“When money is tight, only the price counts,” news agency AFP reported on Monday. “In the crisis the service-spoiled Americans are suddenly going to Aldi.”
According to sector analyst Retail Planet, Aldi increased sales by 21 percent in 2008. The bare-bones chain is owned by Germany's richest men, the brothers Theo and Karl Albrecht.
But American customers still have to get used to certain German shopping rules, such as paying a deposit for the use of a shopping cart and paying for plastic shopping bags. They also have to contend with the stripped-down retail space and 1,400 mostly generic items displayed on unglamorous wood palettes.
It's far from the glossy retail presentation that Americans have become accustomed to. But according to a recent poll by pollster Rasmussen Reports, 51 percent of Americans are spending less on consumer goods, presenting an opportunity for what Aldi calls its “less is more approach.”
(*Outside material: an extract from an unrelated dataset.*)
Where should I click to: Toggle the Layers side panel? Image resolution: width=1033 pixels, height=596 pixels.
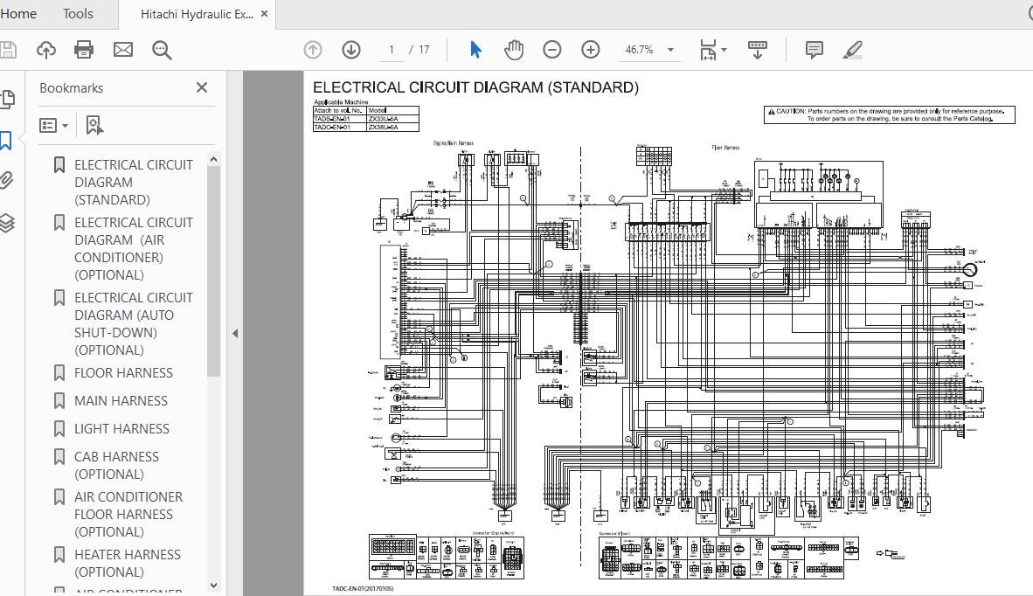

The company, which also owns the popular Trader Joe's grocery stores, plans to increase their retail spaces by some 10 percent each year, AFP reported. Aldi, which first launched in the United States in Iowa in 1976, added 100 stores last year alone.
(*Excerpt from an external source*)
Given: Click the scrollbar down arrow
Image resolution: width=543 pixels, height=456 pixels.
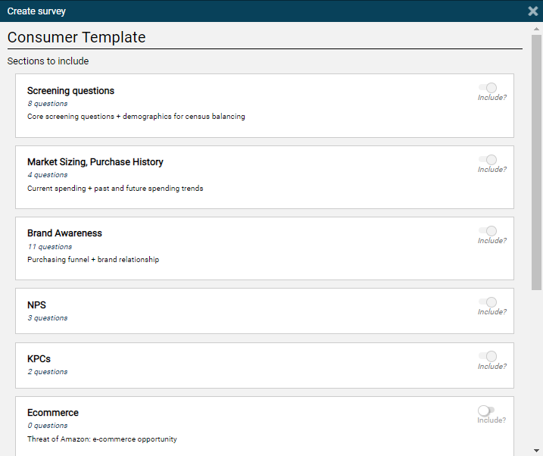Looking at the screenshot, I should coord(536,450).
Ten new stores recently opened in Florida, where unemployment rates have spiked, a situation a regional Aldi manager there called the “perfect time” for expansion. Meanwhile the company plans to open 25 new stores in Texas, where a $50-million distribution centre is also under construction.
“The store isn't very pretty,” housewife Tammy Forman said while shopping at a Hyattsville, Florida location. “But it's cheap.”
While US unions have criticised the retailer for blocking their efforts, Aldi has defended their actions saying their workers have “sufficient pay and social benefits.” Indeed, the company provides health insurance for workers who log more than 20 hours of work per week – something market leader Wal-Mart does not do for its workers.